(Element lookup data)
——————

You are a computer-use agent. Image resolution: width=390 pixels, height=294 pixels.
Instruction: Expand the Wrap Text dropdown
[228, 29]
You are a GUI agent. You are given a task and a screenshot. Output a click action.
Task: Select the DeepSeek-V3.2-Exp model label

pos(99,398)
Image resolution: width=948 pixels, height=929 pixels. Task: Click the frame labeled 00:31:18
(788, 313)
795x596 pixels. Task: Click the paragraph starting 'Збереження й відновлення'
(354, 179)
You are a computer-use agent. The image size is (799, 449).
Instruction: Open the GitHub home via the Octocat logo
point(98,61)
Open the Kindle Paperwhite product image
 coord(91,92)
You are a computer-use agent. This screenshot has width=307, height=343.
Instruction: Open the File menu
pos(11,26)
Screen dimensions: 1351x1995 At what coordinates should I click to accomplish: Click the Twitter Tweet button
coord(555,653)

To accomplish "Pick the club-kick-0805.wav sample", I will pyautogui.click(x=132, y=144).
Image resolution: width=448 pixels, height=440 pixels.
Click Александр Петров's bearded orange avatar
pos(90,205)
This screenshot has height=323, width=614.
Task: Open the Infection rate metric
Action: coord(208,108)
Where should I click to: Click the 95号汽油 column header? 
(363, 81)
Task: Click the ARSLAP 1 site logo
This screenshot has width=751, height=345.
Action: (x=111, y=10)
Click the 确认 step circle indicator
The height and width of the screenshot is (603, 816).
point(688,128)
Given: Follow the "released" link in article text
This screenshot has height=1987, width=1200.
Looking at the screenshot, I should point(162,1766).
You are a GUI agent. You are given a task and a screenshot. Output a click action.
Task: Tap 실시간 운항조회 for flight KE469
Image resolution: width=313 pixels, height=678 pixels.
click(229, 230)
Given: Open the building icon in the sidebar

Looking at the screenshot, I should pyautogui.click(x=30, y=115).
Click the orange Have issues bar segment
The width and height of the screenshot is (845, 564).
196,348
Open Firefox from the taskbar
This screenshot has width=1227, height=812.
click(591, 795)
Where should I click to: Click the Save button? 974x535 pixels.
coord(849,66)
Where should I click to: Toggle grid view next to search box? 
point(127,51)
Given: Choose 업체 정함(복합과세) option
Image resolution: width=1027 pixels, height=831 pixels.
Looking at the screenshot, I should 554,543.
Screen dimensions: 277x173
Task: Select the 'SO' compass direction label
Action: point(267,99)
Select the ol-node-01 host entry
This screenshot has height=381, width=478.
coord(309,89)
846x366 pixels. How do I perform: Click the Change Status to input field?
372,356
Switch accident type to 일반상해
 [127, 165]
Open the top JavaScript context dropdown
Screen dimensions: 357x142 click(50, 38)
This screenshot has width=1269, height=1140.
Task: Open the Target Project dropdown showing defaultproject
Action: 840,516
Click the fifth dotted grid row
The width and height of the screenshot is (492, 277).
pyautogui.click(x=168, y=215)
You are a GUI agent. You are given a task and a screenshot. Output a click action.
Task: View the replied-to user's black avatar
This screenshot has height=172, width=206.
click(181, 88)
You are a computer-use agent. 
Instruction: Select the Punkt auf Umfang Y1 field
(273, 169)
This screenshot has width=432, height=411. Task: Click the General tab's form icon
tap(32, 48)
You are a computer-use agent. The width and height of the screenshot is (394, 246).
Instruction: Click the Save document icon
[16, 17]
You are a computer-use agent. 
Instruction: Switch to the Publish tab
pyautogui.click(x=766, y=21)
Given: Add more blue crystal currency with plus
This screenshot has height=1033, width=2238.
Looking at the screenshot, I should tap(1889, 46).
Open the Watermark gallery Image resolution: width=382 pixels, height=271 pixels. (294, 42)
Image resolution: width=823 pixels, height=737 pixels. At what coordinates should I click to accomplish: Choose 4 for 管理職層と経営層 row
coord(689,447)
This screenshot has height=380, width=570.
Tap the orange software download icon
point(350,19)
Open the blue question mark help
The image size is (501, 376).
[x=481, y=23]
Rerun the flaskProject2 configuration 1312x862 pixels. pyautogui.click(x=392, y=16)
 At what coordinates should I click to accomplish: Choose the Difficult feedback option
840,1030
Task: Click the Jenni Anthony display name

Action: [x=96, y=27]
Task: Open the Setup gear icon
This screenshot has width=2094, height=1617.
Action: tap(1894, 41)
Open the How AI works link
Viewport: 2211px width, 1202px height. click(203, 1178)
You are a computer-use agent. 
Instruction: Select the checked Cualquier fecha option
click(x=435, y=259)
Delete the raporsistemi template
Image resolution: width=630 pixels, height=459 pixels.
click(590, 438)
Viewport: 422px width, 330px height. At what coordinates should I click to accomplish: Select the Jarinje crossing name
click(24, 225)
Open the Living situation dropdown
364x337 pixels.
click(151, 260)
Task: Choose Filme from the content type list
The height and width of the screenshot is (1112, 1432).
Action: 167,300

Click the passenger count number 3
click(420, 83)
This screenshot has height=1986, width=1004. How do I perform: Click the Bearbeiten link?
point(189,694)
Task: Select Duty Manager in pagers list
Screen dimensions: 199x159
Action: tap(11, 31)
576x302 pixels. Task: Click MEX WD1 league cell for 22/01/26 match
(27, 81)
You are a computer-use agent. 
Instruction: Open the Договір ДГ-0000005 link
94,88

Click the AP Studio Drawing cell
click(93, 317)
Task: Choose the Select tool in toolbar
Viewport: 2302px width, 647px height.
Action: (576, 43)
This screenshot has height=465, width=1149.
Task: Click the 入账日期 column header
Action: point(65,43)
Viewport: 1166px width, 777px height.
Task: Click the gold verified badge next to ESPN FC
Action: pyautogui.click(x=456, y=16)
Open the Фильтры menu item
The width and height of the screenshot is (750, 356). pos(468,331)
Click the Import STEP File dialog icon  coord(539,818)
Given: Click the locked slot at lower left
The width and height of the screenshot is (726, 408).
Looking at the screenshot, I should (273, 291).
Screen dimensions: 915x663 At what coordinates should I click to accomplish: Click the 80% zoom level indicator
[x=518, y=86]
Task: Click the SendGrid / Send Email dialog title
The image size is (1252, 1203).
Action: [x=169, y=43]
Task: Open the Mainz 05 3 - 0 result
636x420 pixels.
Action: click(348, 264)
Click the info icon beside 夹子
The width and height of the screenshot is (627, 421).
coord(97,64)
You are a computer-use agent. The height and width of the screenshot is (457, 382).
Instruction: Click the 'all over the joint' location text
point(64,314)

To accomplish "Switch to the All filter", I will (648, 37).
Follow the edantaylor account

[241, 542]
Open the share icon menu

——————

EXERCISE REQUIREMENTS — Copy the data above from its first line up to and including the line with "pos(99,398)", and keep the requests unchanged. Multiply every click coordinate in the answers by 2.3, rounding each to a whole number with halves going up.

COMPLETED TASK —
You are a computer-use agent. Image resolution: width=390 pixels, height=294 pixels.
Instruction: Expand the Wrap Text dropdown
[524, 67]
You are a GUI agent. You are given a task and a screenshot. Output a click action.
Task: Select the DeepSeek-V3.2-Exp model label

pos(228,915)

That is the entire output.